Clearly there is no single "best" solution, or everyone would use it. There are always trade-offs involved in any product design, even with something as simple as toasters. Often the trade-off is that a better solution costs more. The "ultra-linear" output stage invented by Hafler and Keroes in the early '50s (or maybe by Blumlein before that -- it usually turns out that he was actually the first to have invented many audio designs, but for some reason didn't receive credit for many of them).
As usual, the best thing to do is listen. If you like the sound and it fits in your budget, that is the real "best" design.
UL comes to us from a patent in the 1950s. The original patent called for a very specific point on the transformer for the screen tap. If done that way you got the linearity of a triode with about 90% of the pentode power.
Other companies wanted this but did not pay the original patent holder, and got around the patent by changing the point of the tap. This had consequences, not the least of which was the triode linearity suffered.
The point of this is not all UL are the same. Do they use the correct tap point? For example, Dynaco never did.
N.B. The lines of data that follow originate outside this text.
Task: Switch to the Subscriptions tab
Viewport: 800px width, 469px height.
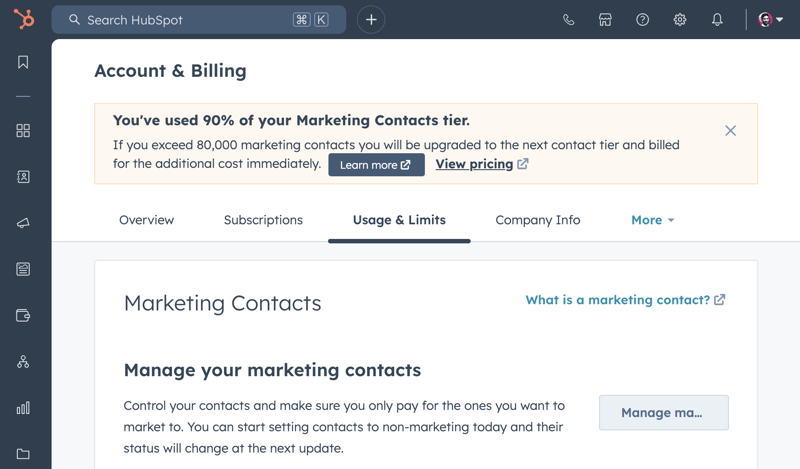Action: pos(263,220)
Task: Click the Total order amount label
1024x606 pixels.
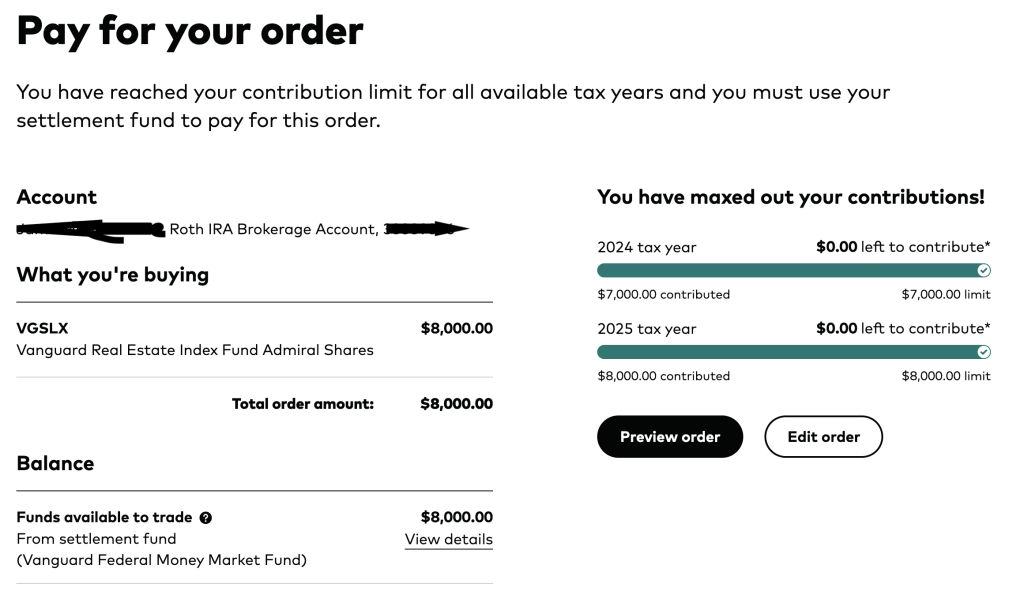Action: 302,404
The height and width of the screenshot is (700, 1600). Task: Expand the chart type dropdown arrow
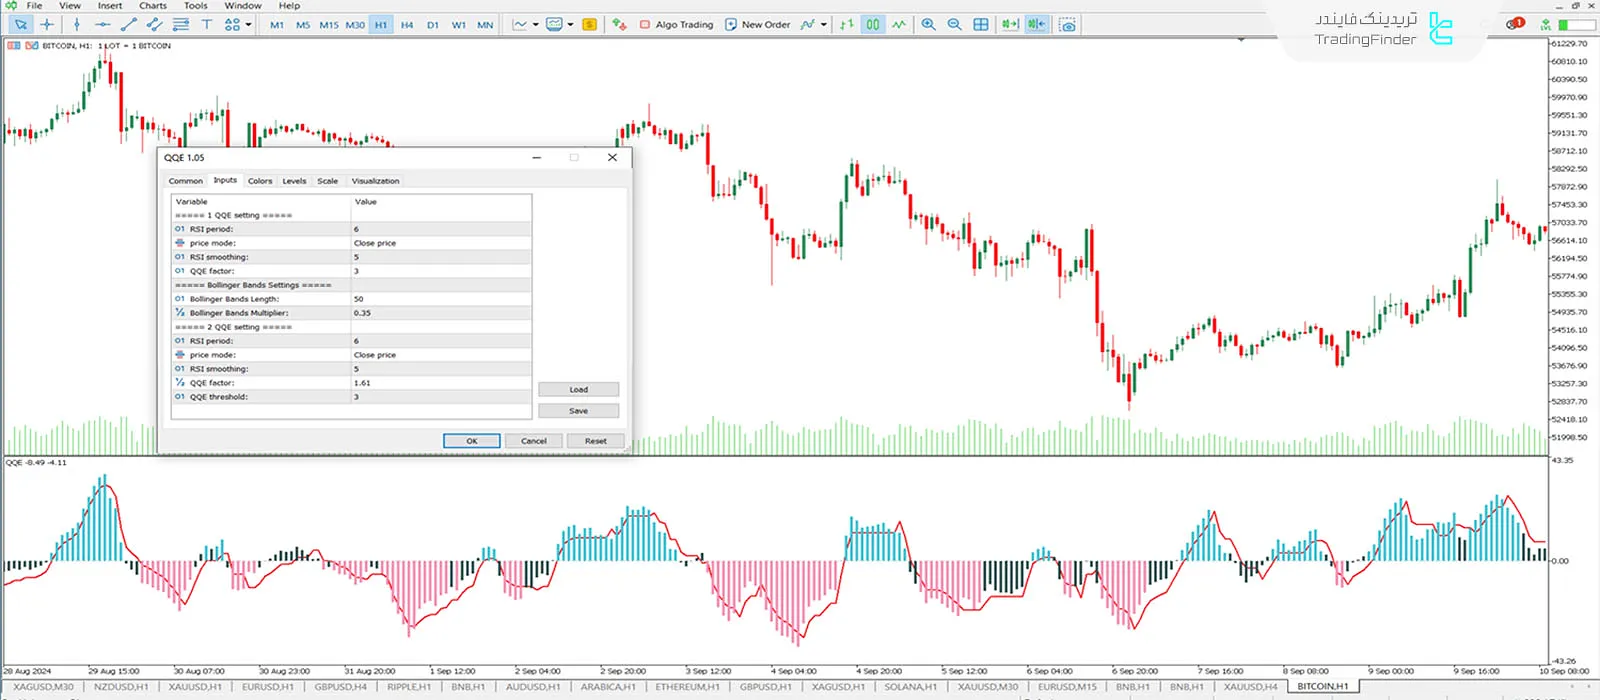(x=535, y=24)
What Stu says is true (the reliability issue had nothing to do with it being UL, BTW), but it makes a difference how hard you push the amp. If you don't drive it hard the load sensitivity does not manifest. However tube power is expensive so as audiophiles we tend to buy amps that have 'enough' power and then try to use every drop.
Its for this reason I have always preferred triodes. True, they are more expensive but due to the distortion characteristics they have a greater amount of 'usable' power. IOW you can push them harder before they get unpleasant.
Assuming that the 50's UL patent has expired, are there any manufactures that use the correct tap?
Speaking generally and or subjectively, if triode is preferred which would come next pentode or UL?
You would have to inquire with the manufacturer.
I suspect the answer to the latter is very design/execution dependent, and also depends on the speaker. In your case, the speaker has a linear impedance curve, this would be better for UL.